Collected data entries:
*****
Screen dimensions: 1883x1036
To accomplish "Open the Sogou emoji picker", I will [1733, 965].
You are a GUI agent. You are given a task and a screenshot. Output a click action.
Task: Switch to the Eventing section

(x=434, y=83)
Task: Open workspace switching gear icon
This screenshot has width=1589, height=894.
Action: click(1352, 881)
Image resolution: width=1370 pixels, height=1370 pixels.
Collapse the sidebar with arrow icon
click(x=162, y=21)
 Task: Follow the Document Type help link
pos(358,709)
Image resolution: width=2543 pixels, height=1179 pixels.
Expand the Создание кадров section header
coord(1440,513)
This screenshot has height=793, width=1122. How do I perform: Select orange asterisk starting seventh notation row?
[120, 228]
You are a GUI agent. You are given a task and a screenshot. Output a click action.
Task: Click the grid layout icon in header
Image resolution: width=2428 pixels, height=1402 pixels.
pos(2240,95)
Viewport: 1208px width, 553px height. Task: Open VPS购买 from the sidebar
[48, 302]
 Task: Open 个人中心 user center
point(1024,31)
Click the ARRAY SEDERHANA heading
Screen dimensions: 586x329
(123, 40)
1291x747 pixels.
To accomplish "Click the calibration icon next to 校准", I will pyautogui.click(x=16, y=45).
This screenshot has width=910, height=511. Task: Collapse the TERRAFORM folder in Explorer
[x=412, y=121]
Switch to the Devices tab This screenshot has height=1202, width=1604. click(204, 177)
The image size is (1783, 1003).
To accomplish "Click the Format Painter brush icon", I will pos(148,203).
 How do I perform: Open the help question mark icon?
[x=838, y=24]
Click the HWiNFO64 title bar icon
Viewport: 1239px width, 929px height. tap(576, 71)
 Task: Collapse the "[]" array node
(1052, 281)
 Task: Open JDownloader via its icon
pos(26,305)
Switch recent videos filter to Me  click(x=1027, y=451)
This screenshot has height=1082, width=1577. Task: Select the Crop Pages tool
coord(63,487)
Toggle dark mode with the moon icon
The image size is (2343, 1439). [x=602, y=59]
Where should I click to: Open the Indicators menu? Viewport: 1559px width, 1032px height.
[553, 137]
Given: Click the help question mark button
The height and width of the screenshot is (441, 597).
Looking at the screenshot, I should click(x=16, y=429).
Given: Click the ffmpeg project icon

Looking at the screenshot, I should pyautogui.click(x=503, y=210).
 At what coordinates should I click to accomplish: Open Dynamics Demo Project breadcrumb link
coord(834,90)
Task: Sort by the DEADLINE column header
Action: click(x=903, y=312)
*****
- TASK INSTRUCTIONS
Copy out the data exactly as it stands, leaving nothing out.

- SOLUTION TO THIS TASK
Screen dimensions: 1883x1036
To accomplish "Open the Sogou emoji picker", I will [1733, 965].
You are a GUI agent. You are given a task and a screenshot. Output a click action.
Task: Switch to the Eventing section

(x=434, y=83)
Task: Open workspace switching gear icon
This screenshot has width=1589, height=894.
Action: click(1352, 881)
Image resolution: width=1370 pixels, height=1370 pixels.
Collapse the sidebar with arrow icon
click(x=162, y=21)
 Task: Follow the Document Type help link
pos(358,709)
Image resolution: width=2543 pixels, height=1179 pixels.
Expand the Создание кадров section header
coord(1440,513)
This screenshot has height=793, width=1122. How do I perform: Select orange asterisk starting seventh notation row?
[120, 228]
You are a GUI agent. You are given a task and a screenshot. Output a click action.
Task: Click the grid layout icon in header
Image resolution: width=2428 pixels, height=1402 pixels.
pos(2240,95)
Viewport: 1208px width, 553px height. Task: Open VPS购买 from the sidebar
[48, 302]
 Task: Open 个人中心 user center
point(1024,31)
Click the ARRAY SEDERHANA heading
Screen dimensions: 586x329
(123, 40)
1291x747 pixels.
To accomplish "Click the calibration icon next to 校准", I will pyautogui.click(x=16, y=45).
This screenshot has width=910, height=511. Task: Collapse the TERRAFORM folder in Explorer
[x=412, y=121]
Switch to the Devices tab This screenshot has height=1202, width=1604. click(204, 177)
The image size is (1783, 1003).
To accomplish "Click the Format Painter brush icon", I will pos(148,203).
 How do I perform: Open the help question mark icon?
[x=838, y=24]
Click the HWiNFO64 title bar icon
Viewport: 1239px width, 929px height. tap(576, 71)
 Task: Collapse the "[]" array node
(1052, 281)
 Task: Open JDownloader via its icon
pos(26,305)
Switch recent videos filter to Me  click(x=1027, y=451)
This screenshot has height=1082, width=1577. Task: Select the Crop Pages tool
coord(63,487)
Toggle dark mode with the moon icon
The image size is (2343, 1439). [x=602, y=59]
Where should I click to: Open the Indicators menu? Viewport: 1559px width, 1032px height.
[553, 137]
Given: Click the help question mark button
The height and width of the screenshot is (441, 597).
Looking at the screenshot, I should click(x=16, y=429).
Given: Click the ffmpeg project icon

Looking at the screenshot, I should pyautogui.click(x=503, y=210).
 At what coordinates should I click to accomplish: Open Dynamics Demo Project breadcrumb link
coord(834,90)
Task: Sort by the DEADLINE column header
Action: click(x=903, y=312)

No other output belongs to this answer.